Remaining in Eisenhower’s address were other words on the issue. Eisenhower said, “in holding scientific research and discovery in respect, as we should, we must also be alert to the equal and opposing danger that public policy could itself become the captive of a scientific technological elite.”

[…]

One need not be a scientist at a federal facility involved in atomic science to develop an affinity for nuclear technology. Involvement in the U.S. nuclear Navy can also be a springboard. 

Take Congresswoman Elaine Luria. 

Her online biography notes “Rep. Luria was one of the first women in the Navy’s nuclear power program.” She “served two decades in the Navy, retiring at the rank of Commander. Rep. Luria served at sea on six ships as a nuclear-trained Surface Warfare Officer, deployed to the Middle East and Western Pacific.”

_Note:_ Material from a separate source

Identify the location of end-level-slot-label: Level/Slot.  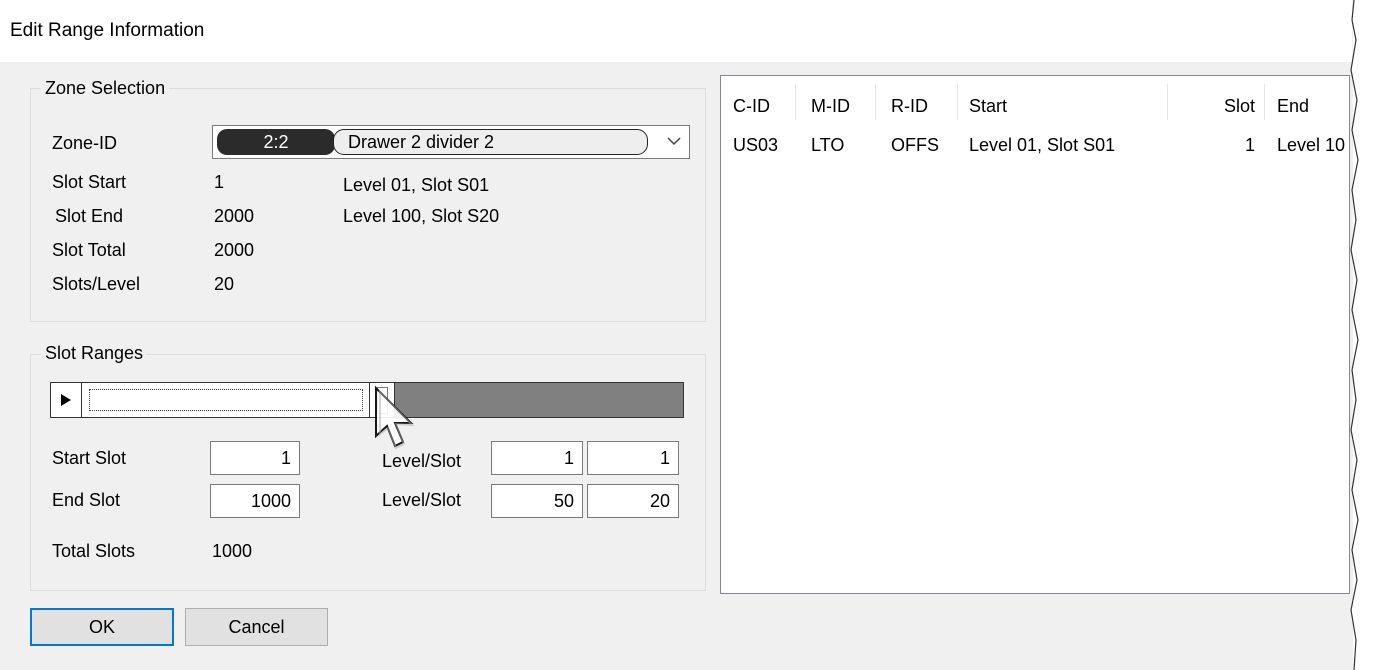
(422, 500).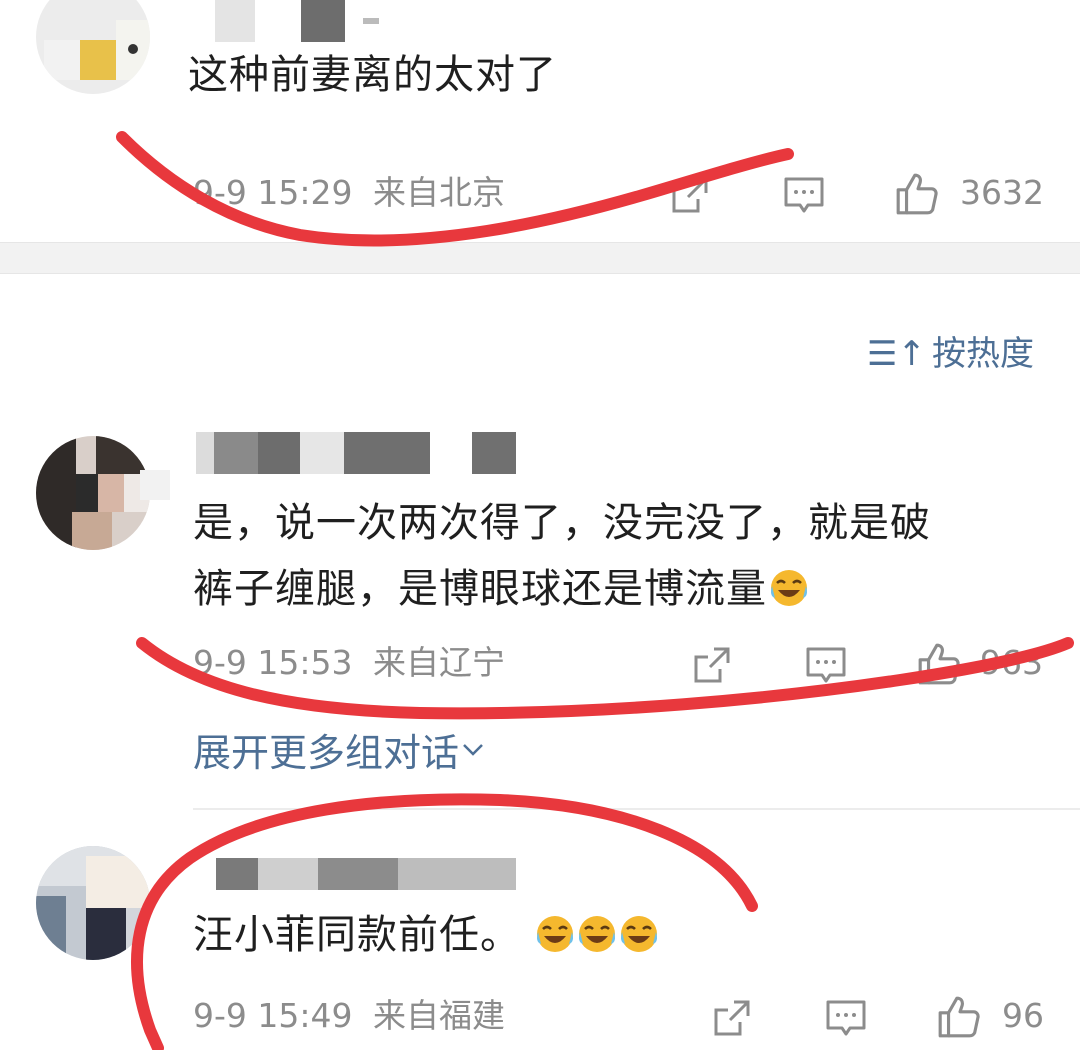  Describe the element at coordinates (273, 192) in the screenshot. I see `comment-time: 9-9 15:29` at that location.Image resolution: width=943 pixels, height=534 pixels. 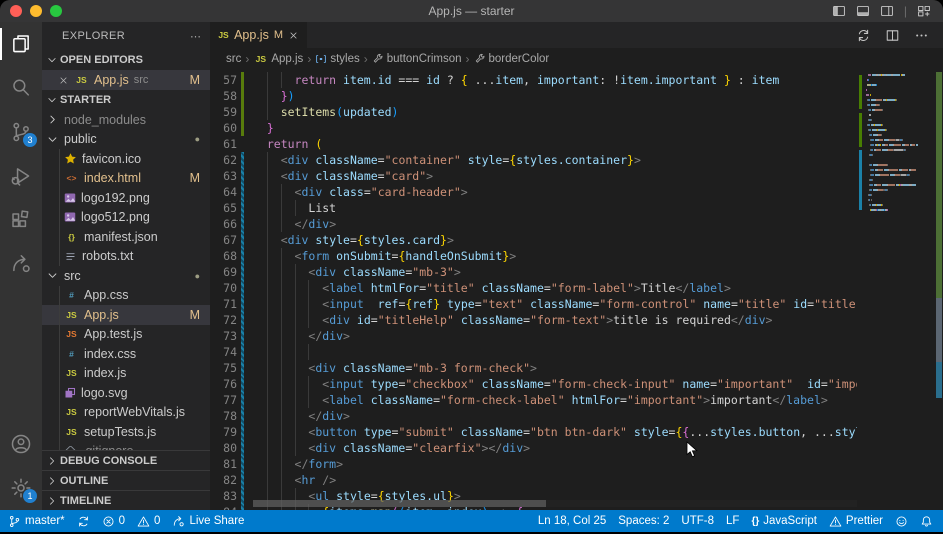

In the online biography, Luria, of Virginia, states: “As a nuclear engineer in the Navy, I saw firsthand that nuclear power, when deployed safely and responsibly, can play a key role in our future as a zero-carbon energy source. That is why I introduced the bipartisan Nuclear Energy Leadership Act, which will encourage innovation in the design and deployment of advanced nuclear reactor technologies.”

Her Nuclear Energy Leadership Act, introduced in 2019, declares its purpose is to “direct the Secretary of Energy to establish advanced nuclear goals, provide for a versatile, reactor-based fast neutron source, make available high-assay, low-enriched uranium for research, development, and demonstration of advanced nuclear reactor concepts, and for other purposes.”